- [Work to complete]: Please reproduce exactly the line that contains "[Ramazan DEMİR] (26, 1584)" and every line after it through the end of the records below, adding nothing else.

(Data records)
== == ==
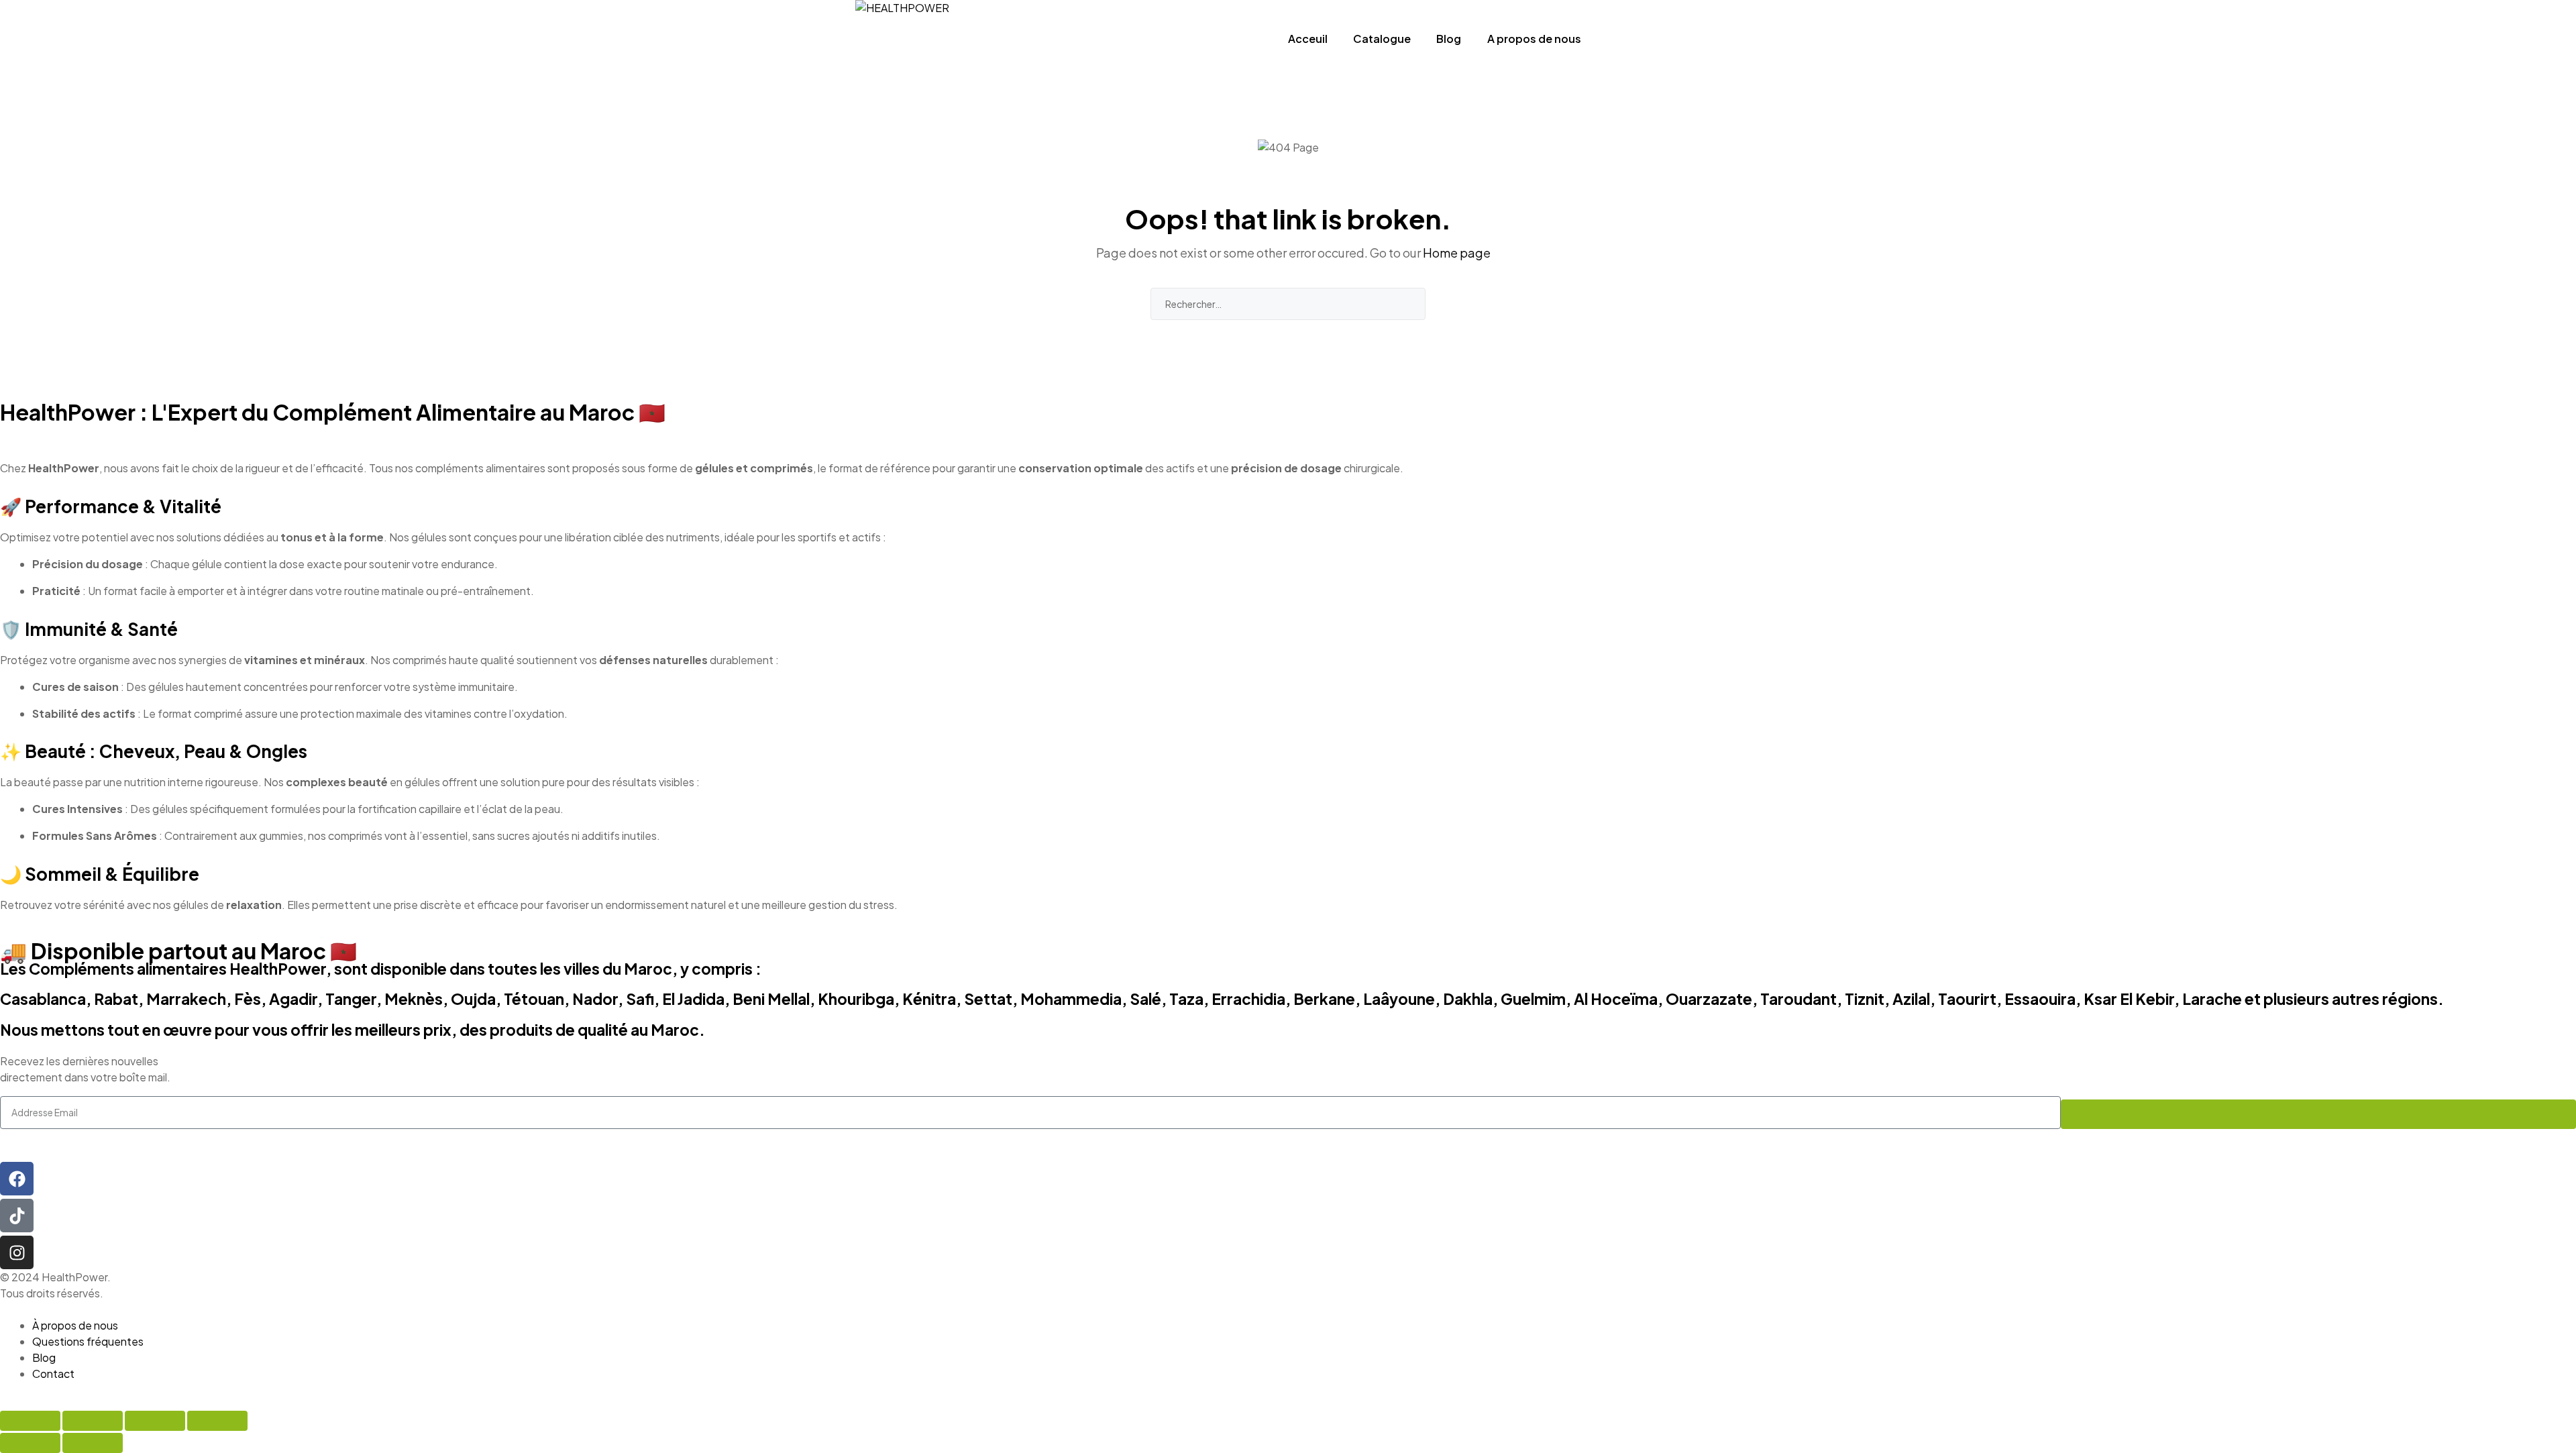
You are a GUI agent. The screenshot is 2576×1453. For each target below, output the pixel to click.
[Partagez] (155, 1421)
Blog (1448, 39)
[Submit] (2318, 1114)
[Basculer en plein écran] (92, 1421)
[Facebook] (17, 1178)
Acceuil (1308, 39)
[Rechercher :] (1288, 304)
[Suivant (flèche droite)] (92, 1443)
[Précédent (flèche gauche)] (30, 1443)
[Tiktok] (17, 1215)
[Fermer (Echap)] (217, 1421)
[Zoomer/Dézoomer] (30, 1421)
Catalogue (1382, 39)
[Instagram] (17, 1252)
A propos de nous (1534, 39)
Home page (1457, 252)
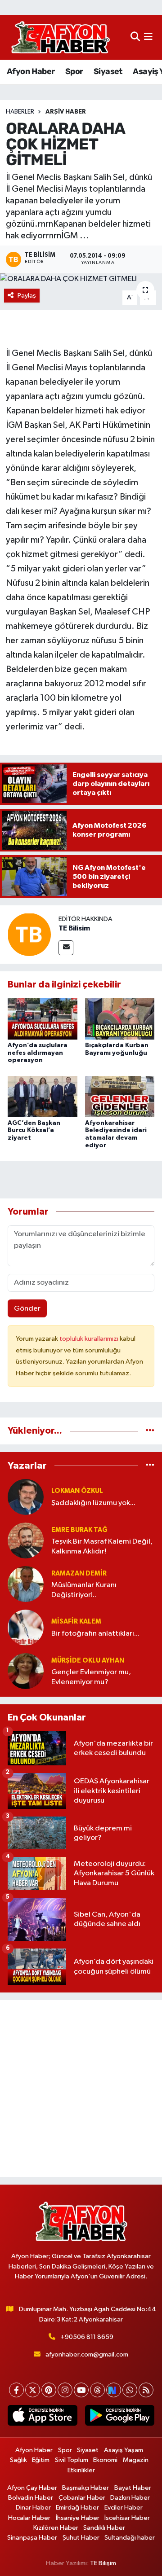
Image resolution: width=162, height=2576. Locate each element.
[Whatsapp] (129, 2390)
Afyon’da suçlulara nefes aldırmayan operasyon (38, 1053)
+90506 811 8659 (86, 2337)
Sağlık (18, 2460)
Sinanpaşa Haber (32, 2537)
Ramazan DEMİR (79, 1573)
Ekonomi (105, 2460)
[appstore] (42, 2417)
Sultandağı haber (129, 2537)
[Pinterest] (48, 2390)
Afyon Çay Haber (32, 2487)
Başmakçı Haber (85, 2487)
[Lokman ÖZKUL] (26, 1497)
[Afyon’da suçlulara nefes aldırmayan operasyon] (42, 1019)
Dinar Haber (33, 2507)
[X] (32, 2390)
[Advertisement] (81, 2088)
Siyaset (108, 71)
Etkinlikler (81, 2470)
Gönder (27, 1308)
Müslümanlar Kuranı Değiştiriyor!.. (84, 1589)
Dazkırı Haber (130, 2497)
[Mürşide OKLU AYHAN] (26, 1671)
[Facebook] (16, 2390)
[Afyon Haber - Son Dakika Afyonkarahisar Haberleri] (60, 37)
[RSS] (146, 2390)
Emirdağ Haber (77, 2507)
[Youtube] (81, 2390)
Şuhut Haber (81, 2537)
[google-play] (119, 2417)
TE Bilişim (103, 2563)
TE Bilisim (74, 928)
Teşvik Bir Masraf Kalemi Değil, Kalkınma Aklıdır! (102, 1546)
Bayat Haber (132, 2487)
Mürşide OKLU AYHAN (87, 1660)
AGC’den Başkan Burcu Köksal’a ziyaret (34, 1130)
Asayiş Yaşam (123, 2450)
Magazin (135, 2460)
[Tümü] (150, 1431)
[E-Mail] (65, 947)
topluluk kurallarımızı (89, 1338)
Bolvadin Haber (30, 2497)
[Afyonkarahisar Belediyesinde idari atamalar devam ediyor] (120, 1096)
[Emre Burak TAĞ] (26, 1540)
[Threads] (97, 2390)
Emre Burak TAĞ (79, 1530)
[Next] (113, 2390)
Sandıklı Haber (104, 2527)
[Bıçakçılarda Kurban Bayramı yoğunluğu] (120, 1019)
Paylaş (27, 295)
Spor (74, 71)
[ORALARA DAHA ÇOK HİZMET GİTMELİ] (81, 279)
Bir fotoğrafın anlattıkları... (95, 1633)
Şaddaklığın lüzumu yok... (93, 1503)
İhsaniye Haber (77, 2518)
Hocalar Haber (29, 2518)
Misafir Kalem (76, 1621)
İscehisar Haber (127, 2518)
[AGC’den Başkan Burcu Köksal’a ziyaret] (42, 1096)
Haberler (20, 112)
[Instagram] (65, 2390)
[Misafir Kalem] (26, 1627)
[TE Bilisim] (29, 934)
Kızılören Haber (55, 2527)
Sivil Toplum (71, 2460)
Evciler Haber (123, 2507)
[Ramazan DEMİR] (26, 1584)
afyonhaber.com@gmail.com (86, 2354)
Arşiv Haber (65, 112)
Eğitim (41, 2460)
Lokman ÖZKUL (77, 1491)
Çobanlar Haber (81, 2497)
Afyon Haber (30, 71)
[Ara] (135, 37)
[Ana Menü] (148, 37)
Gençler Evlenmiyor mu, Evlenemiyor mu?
== == ==
- [Result of the task]:
[Ramazan DEMİR] (26, 1584)
afyonhaber.com@gmail.com (86, 2354)
Arşiv Haber (65, 112)
Eğitim (41, 2460)
Lokman ÖZKUL (77, 1491)
Çobanlar Haber (81, 2497)
Afyon Haber (30, 71)
[Ara] (135, 37)
[Ana Menü] (148, 37)
Gençler Evlenmiyor mu, Evlenemiyor mu?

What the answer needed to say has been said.